Melatonin Rescue Oxidative Stress-Mediated Neuroinflammation/Neurodegeneration and Memory Impairment in Scopolamine-Induced Amnesia Mice Model

Abstract

Cognitive decline and memory impairment induced by oxidative brain damage are the critical pathological hallmarks of Alzheimer's disease (AD). Based on the potential neuroprotective effects of melatonin, we here explored the possible underlying mechanisms of the protective effect of melatonin against scopolamine-induced oxidative stress-mediated c-Jun N-terminal kinase (JNK) activation, which ultimately results in synaptic dysfunction, neuroinflammation, and neurodegeneration.
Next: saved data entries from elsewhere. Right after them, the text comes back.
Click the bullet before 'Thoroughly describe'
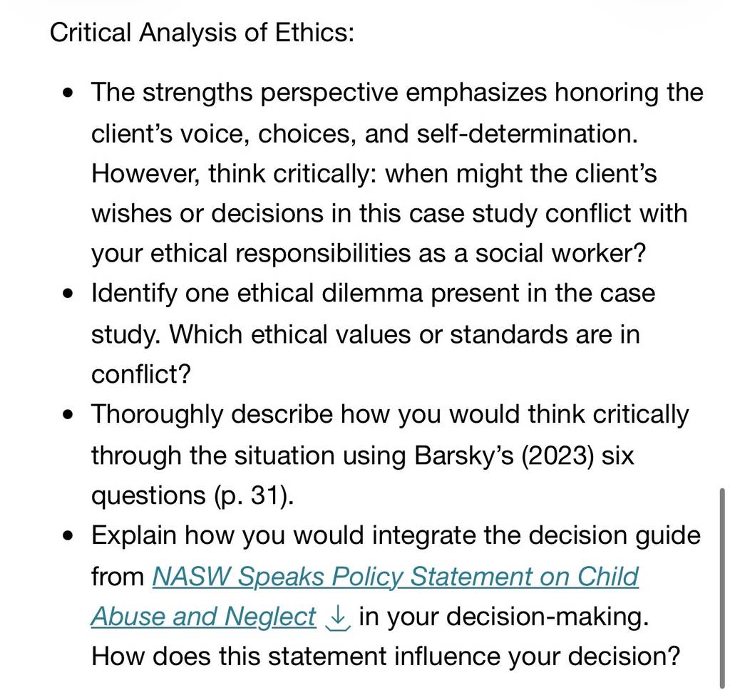 point(68,415)
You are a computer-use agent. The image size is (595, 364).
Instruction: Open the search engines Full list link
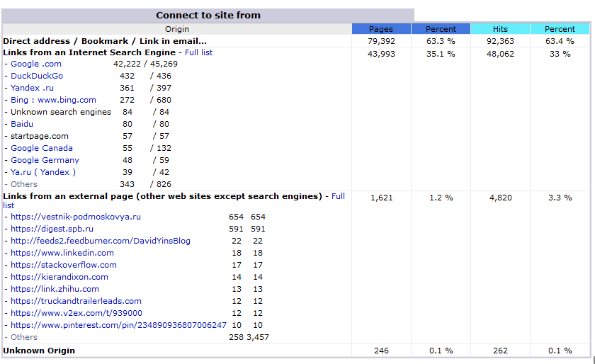click(x=198, y=52)
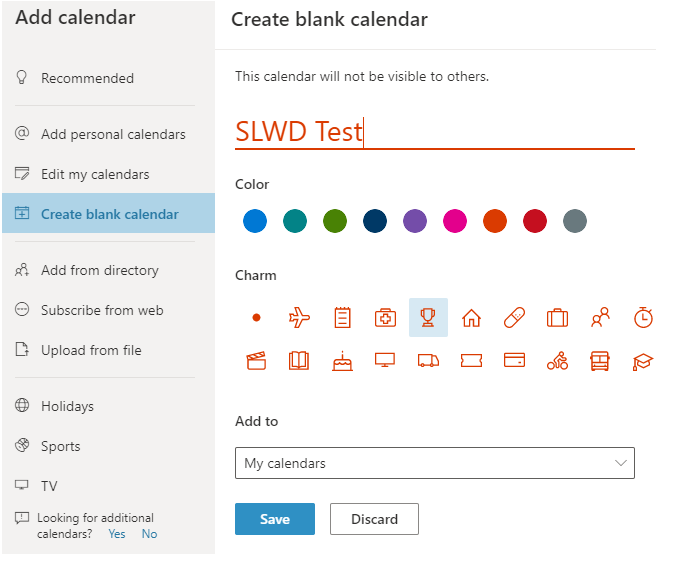Open the Add to dropdown

[x=434, y=463]
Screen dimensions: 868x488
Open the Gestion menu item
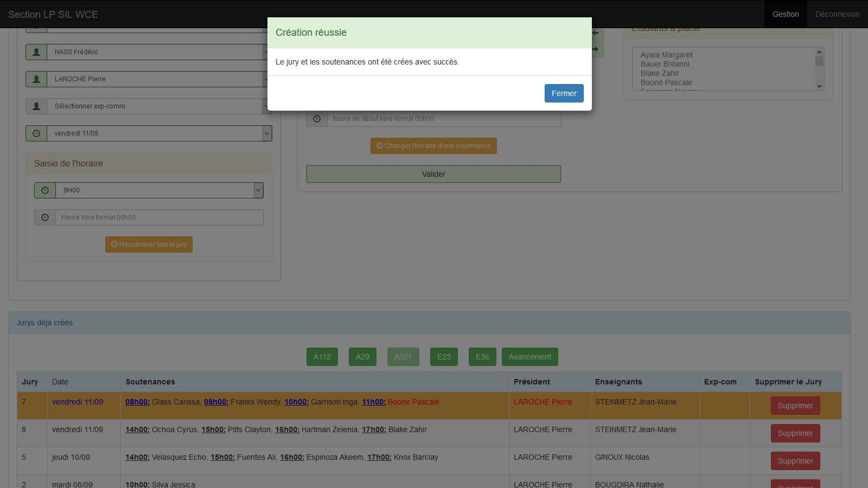point(786,14)
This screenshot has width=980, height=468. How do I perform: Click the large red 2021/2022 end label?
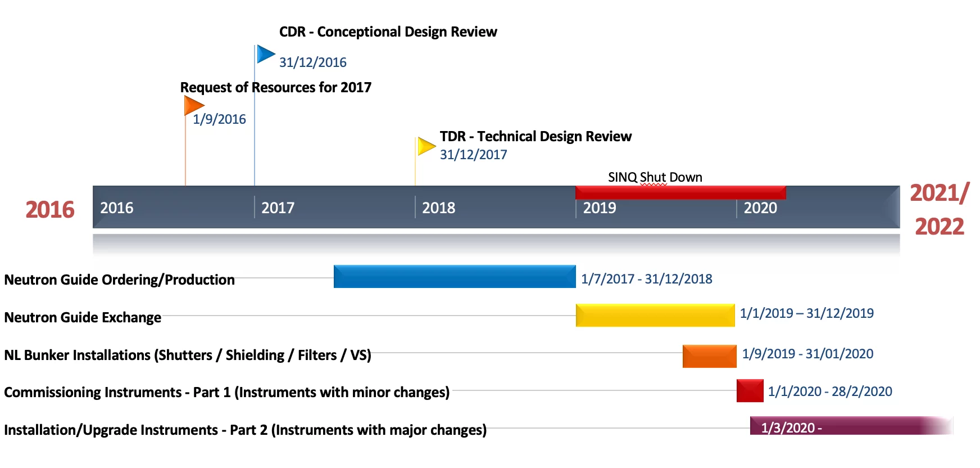click(x=939, y=210)

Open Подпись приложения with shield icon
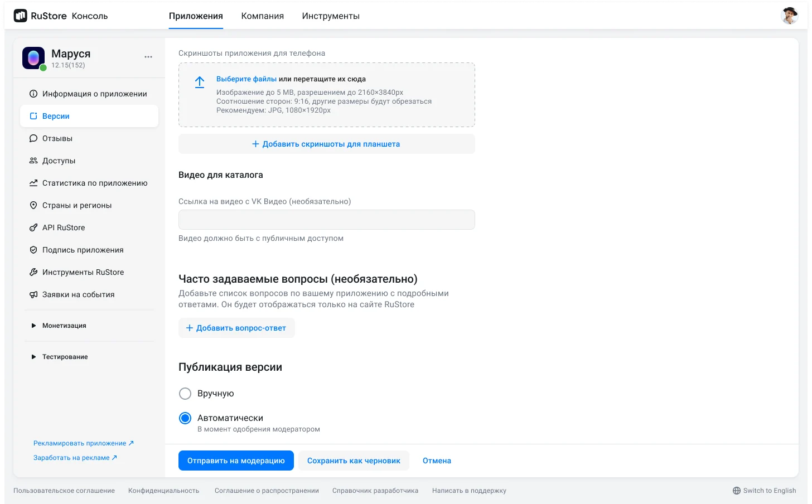click(x=83, y=250)
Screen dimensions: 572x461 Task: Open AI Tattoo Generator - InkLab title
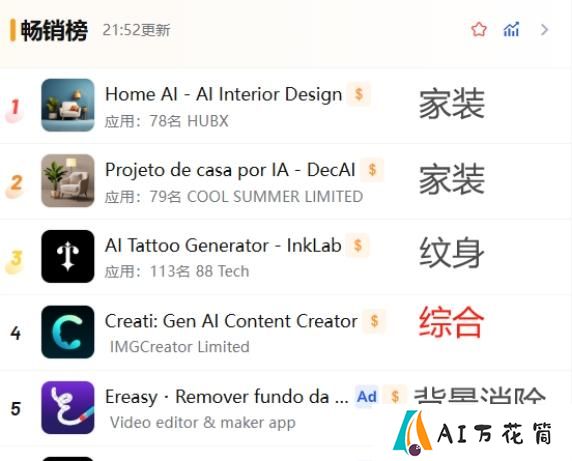[x=223, y=245]
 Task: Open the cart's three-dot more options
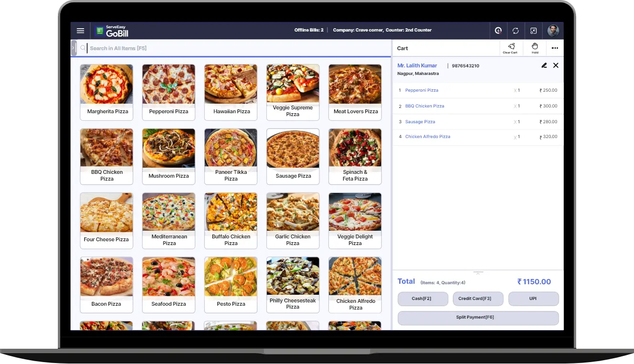coord(555,48)
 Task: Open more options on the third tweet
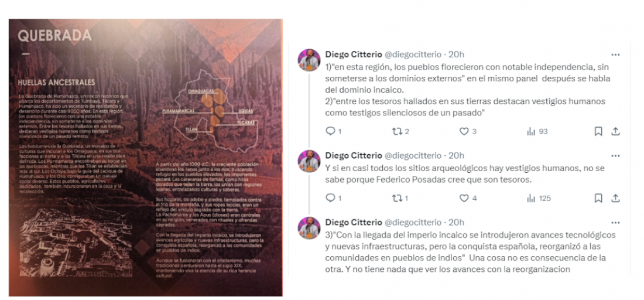pos(615,223)
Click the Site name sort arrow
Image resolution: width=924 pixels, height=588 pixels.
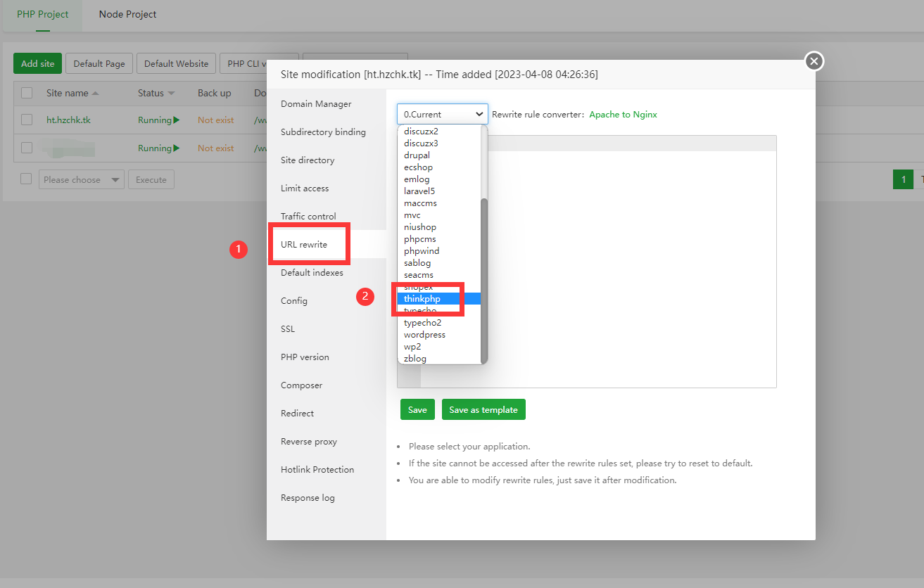pyautogui.click(x=96, y=94)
According to our findings, scopolamine administration resulted in LPO and ROS generation and decreased the protein levels of antioxidant proteins such as Nrf2 and HO-1; however, melatonin co-treatment mitigated the generation of oxidant factors while improving antioxidant protein levels. Similarly, melatonin ameliorated oxidative stress-mediated JNK activation, enhanced Akt/ERK/CREB signaling, promoted cell survival and proliferation, and promoted memory processes. Immunofluorescence and western blot analysis indicated that melatonin reduced activated gliosis via attenuation of Iba-1 and GFAP. We also found that scopolamine promoted neuronal loss by inducing Bax, Pro-Caspase-3, and Caspase-3 and reducing the levels of the antiapoptotic protein Bcl-2. In contrast, melatonin significantly decreased the levels of apoptotic markers and increased neuronal survival. We further found that scopolamine disrupted synaptic integrity and, conversely, that melatonin enhanced synaptic integrity as indicated by Syntaxin, PSD-95, and SNAP-23 expression levels. Furthermore, melatonin ameliorated scopolamine-induced impairments in spatial learning behavior and memory formation. On the whole, our findings revealed that melatonin attenuated scopolamine-induced synaptic dysfunction and memory impairments by ameliorating oxidative brain damage, stress kinase expression, neuroinflammation, and neurodegeneration.